EXERCISE PROMPT:
Below are entries; copy exactly the lines from the one with "Task: Click the page views chart icon" through the one with "Click the 128,100.00 price label callout", both included, and leave out the rest.

SUPPLIED MATERIAL:
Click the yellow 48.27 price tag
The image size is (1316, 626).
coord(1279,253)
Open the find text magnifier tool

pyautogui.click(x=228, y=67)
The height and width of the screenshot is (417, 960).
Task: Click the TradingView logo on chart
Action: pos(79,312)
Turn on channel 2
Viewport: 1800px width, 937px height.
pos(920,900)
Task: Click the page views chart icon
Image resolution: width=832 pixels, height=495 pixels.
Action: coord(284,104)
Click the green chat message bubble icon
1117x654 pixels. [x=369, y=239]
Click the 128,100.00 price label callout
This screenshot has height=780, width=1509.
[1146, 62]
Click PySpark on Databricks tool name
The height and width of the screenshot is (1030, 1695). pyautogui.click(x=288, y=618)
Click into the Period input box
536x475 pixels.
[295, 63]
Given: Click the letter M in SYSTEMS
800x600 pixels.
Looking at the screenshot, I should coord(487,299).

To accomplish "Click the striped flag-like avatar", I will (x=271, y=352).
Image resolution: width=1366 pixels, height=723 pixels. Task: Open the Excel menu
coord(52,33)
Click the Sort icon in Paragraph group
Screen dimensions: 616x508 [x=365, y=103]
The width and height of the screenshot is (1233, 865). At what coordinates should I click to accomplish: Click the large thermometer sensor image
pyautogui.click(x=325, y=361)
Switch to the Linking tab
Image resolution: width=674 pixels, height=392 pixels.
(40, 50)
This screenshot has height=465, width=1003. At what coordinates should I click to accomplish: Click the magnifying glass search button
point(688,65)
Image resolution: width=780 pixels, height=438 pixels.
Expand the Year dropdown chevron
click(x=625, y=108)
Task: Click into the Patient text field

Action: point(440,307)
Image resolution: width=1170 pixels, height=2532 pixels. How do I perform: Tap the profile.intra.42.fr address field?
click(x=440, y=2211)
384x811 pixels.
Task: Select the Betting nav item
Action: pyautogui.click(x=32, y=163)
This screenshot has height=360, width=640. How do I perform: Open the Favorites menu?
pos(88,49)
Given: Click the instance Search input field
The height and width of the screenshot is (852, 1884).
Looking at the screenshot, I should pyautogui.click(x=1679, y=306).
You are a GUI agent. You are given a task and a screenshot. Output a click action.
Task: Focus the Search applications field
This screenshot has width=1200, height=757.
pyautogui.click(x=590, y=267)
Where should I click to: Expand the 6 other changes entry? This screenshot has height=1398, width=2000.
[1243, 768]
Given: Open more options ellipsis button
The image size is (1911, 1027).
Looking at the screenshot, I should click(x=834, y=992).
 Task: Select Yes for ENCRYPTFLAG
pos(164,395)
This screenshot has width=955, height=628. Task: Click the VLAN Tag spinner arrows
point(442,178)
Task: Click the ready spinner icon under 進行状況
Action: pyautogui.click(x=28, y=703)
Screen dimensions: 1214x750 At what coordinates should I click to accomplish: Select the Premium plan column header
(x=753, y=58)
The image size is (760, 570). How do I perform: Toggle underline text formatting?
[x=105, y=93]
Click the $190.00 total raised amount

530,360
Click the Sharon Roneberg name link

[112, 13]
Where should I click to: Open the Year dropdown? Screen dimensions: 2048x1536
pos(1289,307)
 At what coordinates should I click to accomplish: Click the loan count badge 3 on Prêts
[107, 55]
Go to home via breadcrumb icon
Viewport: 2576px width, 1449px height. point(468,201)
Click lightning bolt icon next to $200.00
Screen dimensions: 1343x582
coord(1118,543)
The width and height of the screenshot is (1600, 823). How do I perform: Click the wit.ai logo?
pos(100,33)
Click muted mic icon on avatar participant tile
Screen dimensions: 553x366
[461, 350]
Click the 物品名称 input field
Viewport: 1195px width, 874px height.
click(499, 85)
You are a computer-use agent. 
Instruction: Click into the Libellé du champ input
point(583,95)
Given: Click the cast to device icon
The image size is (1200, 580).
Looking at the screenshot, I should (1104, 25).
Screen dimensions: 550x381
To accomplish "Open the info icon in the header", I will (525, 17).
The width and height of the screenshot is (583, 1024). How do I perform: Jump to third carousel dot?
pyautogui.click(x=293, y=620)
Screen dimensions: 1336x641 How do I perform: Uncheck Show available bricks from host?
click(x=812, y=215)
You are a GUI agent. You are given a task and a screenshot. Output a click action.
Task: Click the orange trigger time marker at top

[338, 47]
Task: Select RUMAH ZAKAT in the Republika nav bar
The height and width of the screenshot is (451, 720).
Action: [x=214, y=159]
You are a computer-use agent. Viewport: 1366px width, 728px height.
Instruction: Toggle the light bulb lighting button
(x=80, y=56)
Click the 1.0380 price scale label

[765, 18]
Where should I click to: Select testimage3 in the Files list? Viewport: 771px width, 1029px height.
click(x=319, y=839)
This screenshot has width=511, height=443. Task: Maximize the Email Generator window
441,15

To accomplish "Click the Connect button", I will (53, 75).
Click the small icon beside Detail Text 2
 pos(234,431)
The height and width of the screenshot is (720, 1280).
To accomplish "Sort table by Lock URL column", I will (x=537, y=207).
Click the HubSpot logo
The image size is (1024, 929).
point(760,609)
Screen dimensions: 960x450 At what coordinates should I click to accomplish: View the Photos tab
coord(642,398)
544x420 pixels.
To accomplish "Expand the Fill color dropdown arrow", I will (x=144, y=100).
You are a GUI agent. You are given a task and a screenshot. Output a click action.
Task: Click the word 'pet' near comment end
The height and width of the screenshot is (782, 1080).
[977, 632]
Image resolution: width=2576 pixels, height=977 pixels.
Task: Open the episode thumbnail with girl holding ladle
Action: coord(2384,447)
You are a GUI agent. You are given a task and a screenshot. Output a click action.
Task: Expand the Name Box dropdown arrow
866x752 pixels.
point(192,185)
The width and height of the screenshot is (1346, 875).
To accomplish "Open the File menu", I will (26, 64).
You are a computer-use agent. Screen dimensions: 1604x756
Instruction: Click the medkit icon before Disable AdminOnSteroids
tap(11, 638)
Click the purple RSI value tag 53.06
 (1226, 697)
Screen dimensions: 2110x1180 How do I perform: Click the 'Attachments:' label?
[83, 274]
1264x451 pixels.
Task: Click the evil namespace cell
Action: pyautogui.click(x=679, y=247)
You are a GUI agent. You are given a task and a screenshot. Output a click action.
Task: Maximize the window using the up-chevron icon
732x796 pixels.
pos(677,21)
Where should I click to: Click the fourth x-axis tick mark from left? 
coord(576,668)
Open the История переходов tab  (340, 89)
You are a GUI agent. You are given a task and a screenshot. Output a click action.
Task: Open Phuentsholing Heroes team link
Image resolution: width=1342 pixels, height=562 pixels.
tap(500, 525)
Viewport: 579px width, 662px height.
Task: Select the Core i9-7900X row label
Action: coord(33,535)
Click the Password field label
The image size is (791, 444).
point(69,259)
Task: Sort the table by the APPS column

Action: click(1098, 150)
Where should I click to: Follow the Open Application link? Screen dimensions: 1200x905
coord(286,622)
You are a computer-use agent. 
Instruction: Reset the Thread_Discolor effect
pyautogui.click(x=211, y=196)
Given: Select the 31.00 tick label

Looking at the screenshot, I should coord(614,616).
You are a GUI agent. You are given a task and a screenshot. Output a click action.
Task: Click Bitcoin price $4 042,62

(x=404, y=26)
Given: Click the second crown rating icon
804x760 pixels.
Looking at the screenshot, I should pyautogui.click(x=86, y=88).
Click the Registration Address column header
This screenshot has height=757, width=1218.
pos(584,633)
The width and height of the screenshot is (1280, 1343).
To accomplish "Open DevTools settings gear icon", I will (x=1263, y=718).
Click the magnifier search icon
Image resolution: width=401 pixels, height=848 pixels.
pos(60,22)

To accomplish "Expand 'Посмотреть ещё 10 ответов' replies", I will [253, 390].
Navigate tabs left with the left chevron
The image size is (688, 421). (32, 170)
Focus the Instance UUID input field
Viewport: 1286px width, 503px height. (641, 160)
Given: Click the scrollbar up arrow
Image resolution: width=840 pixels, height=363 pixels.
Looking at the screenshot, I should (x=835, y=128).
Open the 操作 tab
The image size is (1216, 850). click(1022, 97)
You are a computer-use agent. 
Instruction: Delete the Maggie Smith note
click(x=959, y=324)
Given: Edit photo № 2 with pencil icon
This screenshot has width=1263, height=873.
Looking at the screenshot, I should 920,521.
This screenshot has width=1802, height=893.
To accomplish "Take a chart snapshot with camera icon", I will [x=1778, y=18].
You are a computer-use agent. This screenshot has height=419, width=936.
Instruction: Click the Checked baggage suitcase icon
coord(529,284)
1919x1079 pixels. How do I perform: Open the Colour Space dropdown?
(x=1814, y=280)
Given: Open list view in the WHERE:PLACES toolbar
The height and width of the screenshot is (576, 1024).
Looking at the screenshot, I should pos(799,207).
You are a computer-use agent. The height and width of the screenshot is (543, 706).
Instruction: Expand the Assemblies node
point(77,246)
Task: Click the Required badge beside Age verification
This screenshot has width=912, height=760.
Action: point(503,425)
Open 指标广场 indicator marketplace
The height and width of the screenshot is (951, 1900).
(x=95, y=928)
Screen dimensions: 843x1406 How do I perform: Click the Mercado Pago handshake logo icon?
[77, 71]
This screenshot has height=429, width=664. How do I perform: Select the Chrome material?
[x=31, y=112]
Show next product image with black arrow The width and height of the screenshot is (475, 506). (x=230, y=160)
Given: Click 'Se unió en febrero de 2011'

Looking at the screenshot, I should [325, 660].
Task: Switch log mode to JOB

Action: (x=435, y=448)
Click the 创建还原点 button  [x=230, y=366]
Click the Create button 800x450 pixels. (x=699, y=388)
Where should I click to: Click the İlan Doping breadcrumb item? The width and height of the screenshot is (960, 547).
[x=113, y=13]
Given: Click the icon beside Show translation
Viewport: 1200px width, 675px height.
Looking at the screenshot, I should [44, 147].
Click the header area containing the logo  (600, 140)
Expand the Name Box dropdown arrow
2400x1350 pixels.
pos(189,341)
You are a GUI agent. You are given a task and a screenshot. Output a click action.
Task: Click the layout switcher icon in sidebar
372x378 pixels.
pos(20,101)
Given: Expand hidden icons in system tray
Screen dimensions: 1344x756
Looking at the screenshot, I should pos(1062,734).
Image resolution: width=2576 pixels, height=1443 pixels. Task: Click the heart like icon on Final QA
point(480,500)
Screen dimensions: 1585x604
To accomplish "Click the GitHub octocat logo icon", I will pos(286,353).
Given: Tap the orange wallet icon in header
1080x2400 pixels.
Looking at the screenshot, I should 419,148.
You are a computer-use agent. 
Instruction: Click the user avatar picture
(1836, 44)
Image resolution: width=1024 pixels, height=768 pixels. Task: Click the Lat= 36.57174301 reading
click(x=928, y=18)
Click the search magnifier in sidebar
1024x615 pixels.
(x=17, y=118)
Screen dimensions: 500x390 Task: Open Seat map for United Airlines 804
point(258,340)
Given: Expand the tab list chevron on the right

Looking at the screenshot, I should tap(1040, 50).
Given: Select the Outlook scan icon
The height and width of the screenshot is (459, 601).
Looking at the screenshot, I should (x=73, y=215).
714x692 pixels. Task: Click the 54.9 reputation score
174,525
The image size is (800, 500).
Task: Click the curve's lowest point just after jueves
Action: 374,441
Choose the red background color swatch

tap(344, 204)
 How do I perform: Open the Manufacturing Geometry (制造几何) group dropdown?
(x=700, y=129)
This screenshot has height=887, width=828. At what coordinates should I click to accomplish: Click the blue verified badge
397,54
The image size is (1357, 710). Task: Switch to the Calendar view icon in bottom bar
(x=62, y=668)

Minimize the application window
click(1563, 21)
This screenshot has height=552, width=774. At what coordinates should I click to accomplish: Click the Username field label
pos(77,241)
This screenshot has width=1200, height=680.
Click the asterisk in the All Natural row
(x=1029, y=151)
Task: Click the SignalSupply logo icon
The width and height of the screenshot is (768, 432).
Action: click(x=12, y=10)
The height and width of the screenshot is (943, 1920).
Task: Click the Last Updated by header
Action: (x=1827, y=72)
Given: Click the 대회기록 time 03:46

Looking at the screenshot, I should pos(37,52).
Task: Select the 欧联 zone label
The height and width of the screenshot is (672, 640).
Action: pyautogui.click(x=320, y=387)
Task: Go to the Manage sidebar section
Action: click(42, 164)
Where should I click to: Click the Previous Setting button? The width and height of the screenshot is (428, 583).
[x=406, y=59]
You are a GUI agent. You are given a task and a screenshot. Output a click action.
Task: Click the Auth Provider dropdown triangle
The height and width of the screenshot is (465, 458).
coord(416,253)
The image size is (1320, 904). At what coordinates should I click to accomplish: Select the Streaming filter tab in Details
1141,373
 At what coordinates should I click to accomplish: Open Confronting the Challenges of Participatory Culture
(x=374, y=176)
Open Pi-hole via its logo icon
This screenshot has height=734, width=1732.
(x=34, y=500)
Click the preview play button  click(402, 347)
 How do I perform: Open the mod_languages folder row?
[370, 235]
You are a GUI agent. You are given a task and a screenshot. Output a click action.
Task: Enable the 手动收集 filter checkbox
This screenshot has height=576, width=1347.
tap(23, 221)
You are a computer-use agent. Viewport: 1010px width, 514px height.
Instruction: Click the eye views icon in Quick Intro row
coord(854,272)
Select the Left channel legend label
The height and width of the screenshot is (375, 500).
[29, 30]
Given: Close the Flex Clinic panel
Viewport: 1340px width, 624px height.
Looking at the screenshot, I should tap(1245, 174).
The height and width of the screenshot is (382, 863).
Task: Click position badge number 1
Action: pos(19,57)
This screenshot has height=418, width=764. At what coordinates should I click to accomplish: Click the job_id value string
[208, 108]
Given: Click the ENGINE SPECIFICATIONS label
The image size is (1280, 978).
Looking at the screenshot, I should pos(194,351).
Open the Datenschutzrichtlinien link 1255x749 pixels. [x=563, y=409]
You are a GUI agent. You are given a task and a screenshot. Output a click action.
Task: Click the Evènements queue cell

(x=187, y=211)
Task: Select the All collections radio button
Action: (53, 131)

ANSWER TO THE EXERCISE:
Task: Click the page views chart icon
Image resolution: width=832 pixels, height=495 pixels.
Action: coord(284,104)
Click the green chat message bubble icon
1117x654 pixels. [x=369, y=239]
Click the 128,100.00 price label callout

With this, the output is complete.